Agora, criminoso poderá dizer ao juiz: "cuidado, se mandar me prender quem pode ir preso é você"

25/09/2019 às 10:03 Ler na área do assinante

O presidente Jair Bolsonaro vetou, mas o Legislativo derrubou o veto e o texto do artigo 9º dessa nova Lei de Abuso de Autoridade prevalece e ingressa na ordem jurídica nacional, para a desgraça da Nação, para o fortalecimento dos criminosos, para o recrudescimento da violência urbana e para o enfraquecimento da magistratura e de todo o Judiciário.

O texto vetado e agora restabelecido pelo Congresso é do seguinte teor:

“Decretar medida de privação da liberdade em manifesta desconformidade com as hipóteses legais - Pena: detenção de 1 a 4 anos e multa”.

Ora, este artigo deixa a magistratura, e fundamentalmente os juízes de primeira instância, amedrontados, manietados, por tirar-lhes a liberdade de decidir sobre a decretação da prisão de uma pessoa. É curioso que o artigo pune tão somente o magistrado, pois só o juiz pode ordenar a prisão de alguém. Mas não pune aquele que pediu a prisão, no caso o promotor de justiça e/ou o delegado de polícia, através da representação. Isto porque juiz só decide pela prisão de um réu, de um indiciado, de um investigado, de um flagrado na prática criminosa, quando a prisão for pedida ao juiz.

É sempre preciso que a prisão seja pedida para que seja decretada. Sem pedido de prisão, juiz algum pode mandar prendem alguém. Mas esta nova lei faz terrível carga apenas contra o juiz. Nada mais injusto.

Nada mais decepcionante. Nada mais desanimador e desencorajador para o combate à criminalidade.

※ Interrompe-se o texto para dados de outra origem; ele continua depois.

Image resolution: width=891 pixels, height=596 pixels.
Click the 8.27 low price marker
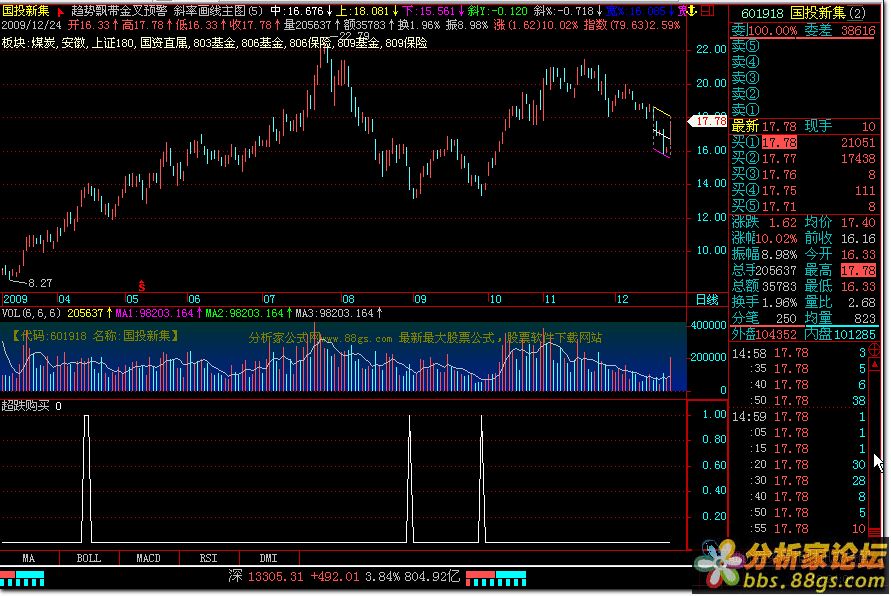point(39,284)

E nada mais auspicioso para a bandidagem que, doravante, poderá apontar o dedo para o rosto do juiz e dizer, em voz alta e bom som:

“Cuidado, seu doutor, se mandar me prender, quem pode ser processado e ir preso é o senhor”.

Sim, é isso mesmo. É uma constatação dura e revoltante. Bastará o juiz decretar uma prisão que mais tarde - ou logo em seguida - venha ser revogada pela instância superior, para que o juiz venha se sentar no mesmo banco que sentou aquele que o juiz mandara prender: o banco dos réus!!!

Vamos a um caso recentíssimo e concreto e que aconteceu dias atrás.

O casal de ex-governadores do Rio, Garotinho-e-Rosinha, foi preso e recolhido ao cárcere. E menos de 24 horas depois, Garotinho e esposa foram soltos por ordem de um desembargador. Quem garante que os ex-governadores não abririam um processo criminal contra o juiz que mandou prendê-los, se esta nova Lei de Abuso de Autoridade já estivesse vigente quando as duas prisões ocorreram?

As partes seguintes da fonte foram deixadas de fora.